→ **Record set**:
::::::::::
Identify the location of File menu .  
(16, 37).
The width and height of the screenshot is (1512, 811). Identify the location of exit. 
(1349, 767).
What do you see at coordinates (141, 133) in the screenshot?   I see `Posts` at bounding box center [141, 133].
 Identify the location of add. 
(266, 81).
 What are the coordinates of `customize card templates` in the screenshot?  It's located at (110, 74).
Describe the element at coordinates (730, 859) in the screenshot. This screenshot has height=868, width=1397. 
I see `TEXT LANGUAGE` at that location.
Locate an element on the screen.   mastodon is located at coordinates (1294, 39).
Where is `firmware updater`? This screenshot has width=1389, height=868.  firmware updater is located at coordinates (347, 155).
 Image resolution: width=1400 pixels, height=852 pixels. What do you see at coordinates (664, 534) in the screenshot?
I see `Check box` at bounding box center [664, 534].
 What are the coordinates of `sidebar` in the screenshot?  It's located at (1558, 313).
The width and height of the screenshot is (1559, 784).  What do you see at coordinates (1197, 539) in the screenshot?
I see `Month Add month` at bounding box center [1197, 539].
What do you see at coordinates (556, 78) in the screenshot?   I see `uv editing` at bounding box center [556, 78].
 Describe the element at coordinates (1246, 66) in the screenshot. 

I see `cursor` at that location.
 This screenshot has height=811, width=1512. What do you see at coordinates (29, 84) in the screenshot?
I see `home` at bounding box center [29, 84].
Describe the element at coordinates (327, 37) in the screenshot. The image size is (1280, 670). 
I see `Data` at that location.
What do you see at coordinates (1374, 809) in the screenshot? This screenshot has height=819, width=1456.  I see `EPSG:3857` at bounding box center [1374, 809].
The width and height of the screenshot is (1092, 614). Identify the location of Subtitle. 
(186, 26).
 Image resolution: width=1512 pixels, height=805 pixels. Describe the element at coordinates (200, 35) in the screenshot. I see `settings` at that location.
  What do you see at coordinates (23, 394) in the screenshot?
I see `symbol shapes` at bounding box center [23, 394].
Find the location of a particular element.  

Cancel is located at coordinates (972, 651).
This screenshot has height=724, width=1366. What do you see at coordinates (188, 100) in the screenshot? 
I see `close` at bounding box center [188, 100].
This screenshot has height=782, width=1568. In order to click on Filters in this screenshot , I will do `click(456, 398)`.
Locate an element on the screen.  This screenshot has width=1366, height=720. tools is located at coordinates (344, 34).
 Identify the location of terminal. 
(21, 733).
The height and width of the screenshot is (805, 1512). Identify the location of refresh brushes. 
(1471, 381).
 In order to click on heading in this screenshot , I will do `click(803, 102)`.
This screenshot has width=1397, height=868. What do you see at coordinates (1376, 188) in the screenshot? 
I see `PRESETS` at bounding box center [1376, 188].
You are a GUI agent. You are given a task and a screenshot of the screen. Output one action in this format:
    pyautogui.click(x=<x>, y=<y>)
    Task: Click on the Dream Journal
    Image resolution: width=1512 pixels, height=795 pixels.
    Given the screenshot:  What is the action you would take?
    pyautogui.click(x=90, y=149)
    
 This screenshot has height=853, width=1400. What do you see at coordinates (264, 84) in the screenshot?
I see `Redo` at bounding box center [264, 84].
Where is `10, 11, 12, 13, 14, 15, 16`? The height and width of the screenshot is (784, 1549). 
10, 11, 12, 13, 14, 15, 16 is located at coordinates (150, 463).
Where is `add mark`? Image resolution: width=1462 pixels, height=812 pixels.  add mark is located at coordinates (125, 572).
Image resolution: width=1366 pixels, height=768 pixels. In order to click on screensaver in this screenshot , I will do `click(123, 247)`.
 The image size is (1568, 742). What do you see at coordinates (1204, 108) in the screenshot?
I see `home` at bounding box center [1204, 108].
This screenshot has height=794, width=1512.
::::::::::
Please pull out each line of the records above that contains the string "resolution". Case counts, so match uppercase and lowercase letters exactly.

→ **Solution**:
 Image resolution: width=1400 pixels, height=852 pixels. What do you see at coordinates (664, 534) in the screenshot?
 Image resolution: width=1512 pixels, height=805 pixels. Describe the element at coordinates (200, 35) in the screenshot. I see `settings` at that location.
    Image resolution: width=1512 pixels, height=795 pixels.
Where is `add mark`? Image resolution: width=1462 pixels, height=812 pixels.  add mark is located at coordinates (125, 572).
Image resolution: width=1366 pixels, height=768 pixels. In order to click on screensaver in this screenshot , I will do `click(123, 247)`.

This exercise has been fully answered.